Session topic: E-poster
Keyword(s): HIV, Non-Hodgkin's lymphoma
Type: Eposter Presentation
Background
Plasmablastic lymphomas (PBLs) are a group of aggressive non-Hodgkin lymphomas originally described to be exclusive to the oral cavity in patients with immunodeficiency. This group of uncommon lymphomas, which shows morphologic, phenotypic and molecular features of terminally differentiated B-cells is increasingly being described in many extra-oral sites as well, in both HIV and non-HIV infected patients. Data relating to age, gender, HIV status and immunophenotypic profile have been published in case reports, case series and systemic reviews. To date there are no data on extra-oral PBLs in South Africa where HIV is higly endemic. We present a series of 101 oral (55) and extra-oral (45) PBLs which forms the largest global series described to date in a region of Africa where HIV is endemic.
Aims
To characterize the clinical, morphological and immunological features of oral and extra-oral plasmablastic lymphomas in a defined South African population.
Methods
This is a retrospective study on archival cases of extra-oral and oral PBLs diagnosed over the period 2006 to 2015 in the Department of Anatomical Pathology, University of the Witwatersrand, Johannesburg, South Africa. Clinical parameters analyzed included patients age, gender, HIV status and site of tumor presentation. Each case was reviewed histologically to confirm the diagnosis and assessed immunohistochemically with CD45 (LCA), CD20, CD79a, PAX5, CD138, MUM1, BLIMP1, VS38c, Ki-67, BCL6, CD10, and HHV8 using standard immunohistochemistry protocols.

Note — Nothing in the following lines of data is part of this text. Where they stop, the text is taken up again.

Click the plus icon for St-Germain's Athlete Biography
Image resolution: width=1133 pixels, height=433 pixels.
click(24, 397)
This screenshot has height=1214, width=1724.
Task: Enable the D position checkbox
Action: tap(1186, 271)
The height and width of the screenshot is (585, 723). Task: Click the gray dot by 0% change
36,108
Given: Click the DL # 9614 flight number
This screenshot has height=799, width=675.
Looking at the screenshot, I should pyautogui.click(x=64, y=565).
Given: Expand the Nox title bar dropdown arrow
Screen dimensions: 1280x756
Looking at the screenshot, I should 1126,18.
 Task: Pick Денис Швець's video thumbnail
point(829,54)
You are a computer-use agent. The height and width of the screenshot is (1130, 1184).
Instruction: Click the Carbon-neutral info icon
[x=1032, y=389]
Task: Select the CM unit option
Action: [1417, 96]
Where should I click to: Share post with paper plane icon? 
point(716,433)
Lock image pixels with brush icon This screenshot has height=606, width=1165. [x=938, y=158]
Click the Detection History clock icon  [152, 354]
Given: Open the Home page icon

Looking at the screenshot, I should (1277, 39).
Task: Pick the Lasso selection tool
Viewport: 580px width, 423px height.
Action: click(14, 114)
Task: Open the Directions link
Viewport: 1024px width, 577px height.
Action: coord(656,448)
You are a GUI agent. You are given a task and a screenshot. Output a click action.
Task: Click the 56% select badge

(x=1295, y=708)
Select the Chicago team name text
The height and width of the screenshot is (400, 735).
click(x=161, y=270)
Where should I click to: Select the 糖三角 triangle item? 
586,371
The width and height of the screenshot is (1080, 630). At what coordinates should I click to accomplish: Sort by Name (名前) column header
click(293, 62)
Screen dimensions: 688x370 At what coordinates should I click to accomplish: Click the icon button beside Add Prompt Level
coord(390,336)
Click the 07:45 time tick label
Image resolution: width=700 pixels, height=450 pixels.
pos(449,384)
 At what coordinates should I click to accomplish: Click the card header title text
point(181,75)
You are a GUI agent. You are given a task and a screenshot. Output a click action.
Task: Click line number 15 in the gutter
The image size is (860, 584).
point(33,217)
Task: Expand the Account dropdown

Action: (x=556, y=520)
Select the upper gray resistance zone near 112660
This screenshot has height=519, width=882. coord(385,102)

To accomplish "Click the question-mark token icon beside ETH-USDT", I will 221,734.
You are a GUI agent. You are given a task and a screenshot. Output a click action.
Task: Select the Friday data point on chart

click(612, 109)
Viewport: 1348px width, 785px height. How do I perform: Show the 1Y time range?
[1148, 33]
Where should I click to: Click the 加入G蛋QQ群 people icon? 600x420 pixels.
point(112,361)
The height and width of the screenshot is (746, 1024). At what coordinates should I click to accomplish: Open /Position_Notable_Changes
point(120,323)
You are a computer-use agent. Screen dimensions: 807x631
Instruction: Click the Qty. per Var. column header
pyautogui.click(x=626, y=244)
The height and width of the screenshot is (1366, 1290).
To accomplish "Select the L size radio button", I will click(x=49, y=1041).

The presence of EBV-encoded early nuclear RNAs (EBER1 and EBER2) was assessed by chromogenic in-situ hybridization. Ethical clearance was obtained from the University of the Witwatersrand human research ethics committee.
Results
Forty-six patients were diagnosed with extra-oral PBLs and 55 patients with oral PBLs. These included all adult patients, except for one case of a nine-year old child. The age ranged from 9 to 59 years (mean:35.5; median:35) for extra-oral cases and 22 to 78 years for oral PBLs (mean:41.1; median:41). Of the 18 and 34 patients with extra-oral and oral PBLS with known HIV status, 17 (95%) and 33 (97%) patients respectively were infected with HIV. None of the patients had systemic disease at presentation. The overall male:female ratio was 1.9:1 (67 males and 34 females), with 66% of PBLs occurring in males. The male:female ratio for extra-oral and oral PBLs was 1.4:1 (27 males (59%) and 19 females) and 2.7:1 (40 (73%) males and 15 females) respectively. The anus was the favoured extra-oral site of presentation (13 of 46 cases, 28%), followed by soft tissue (11 of 46 cases, 24%). The favoured oral site for PBL was the maxilla (16 of 55 cases, 29%) followed by the palate (11 of 55 cases; 20%). The histomorphology in both oral and extra-oral PBLs was similar showing both plasmablastic and plasmacytic features. The immunohistochemical profile of all PBLs in the study recapitulated that found for both oral and extra-oral PBL in the literature, except for CD45 (leucocyte common antigen), which signalled positively in a higher percentage of cases. Overall 73 of 80 cases (91%) were positive for CD45; 36 of 42 extra-oral cases (85.7%) and 37 of 38 oral cases (97%). The positive membrane signal for CD45 was of variable intensity, between 5 and 100% of tumor cells. EBV was positive by in-situ hybridization in 71 of 74 cases (96%), i.e. in 37 of 40 (93%) extra-oral cases and all 34 oral PBLs (100%).
Conclusion
Extra-oral PBL was identical to its oral counterpart in gender and age distribution, HIV status, morphological appearances, immunophenotypic profile and association with EBV. The high association with EBV as assessed by in-situ hybridization studies mirrors that of extra-oral and oral PBLs reported in the literature. A peculiarity observed within this case cohort was the high level of expression of CD45. This has been reported to be of low or near absent in most cases of PBL, as defined by the WHO 2008 and recorded in the literature. Although the HIV status was only known for approximately half of these cases, HIV associated PBL manifested as a single disease in both oral and extra-oral forms, and should be regarded as the same tumor.